Sidney William Jackson was a brilliant field
naturalist, taxidermist, illustrator, photographer and
a rather copious letter writer and note taker
with an eye for detail, though characterised by
some as somewhat eccentric verging on
paranoia.
He was born at
Bulimba, Qld, in 1873,
educated at Brisbane Normal School and
Toowoomba Grammar School, south eastern Qld,
and later at Grafton, north eastern NSW, where his
father became manager of McKitricks general store.
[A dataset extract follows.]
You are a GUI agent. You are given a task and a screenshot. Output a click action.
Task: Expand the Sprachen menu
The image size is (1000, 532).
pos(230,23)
On leaving school Sidney commenced
employment as a clerk at Grafton and later became
a commercial traveller. The family moved to
Sydney and Sidney has been recorded as having
lived at many addresses: Windsor, Waverley (July 1899), Roseville (ca.1901).
Woollahra (between
January 1901 and October 1902), with a 'museum'
at Randwick (ca.1903), Chatswood (ca.1907, 1909, 1913).
His passion for natural history, which included conchology and botany but especially
ornithology, began at the early age of 10 when he collected one of his first-recorded egg
clutches of a Satin Bowerbird Ptilonorhynchus violaceus (AM (O.61829), Sydney), at
Toowoomba, on 6 November 1883.
He became part of a network that not only collected natural history specimens but regularly sold them to other richer collectors. He finally sold his extensive egg collection to Henry L. White of 'Belltrees' near Scone, NSW in 1906 and in effect became White's 'curator'. White funded his collecting trips to many parts of Australia until White's death in 1927.
After White's death he returned to Sydney where he uneventfully spent the remainder of his life, often writing about his past field experiences in a variety of publications, sometimes under the nom de plume 'Ajax'.
He was an accoplished artist (insects, frogs, fungi) and a photographer whose collection of 897 glass half-plate photographs eventually finished up in the National Library of Australia. His extensive correspondence and notebooks are also held by the National Library.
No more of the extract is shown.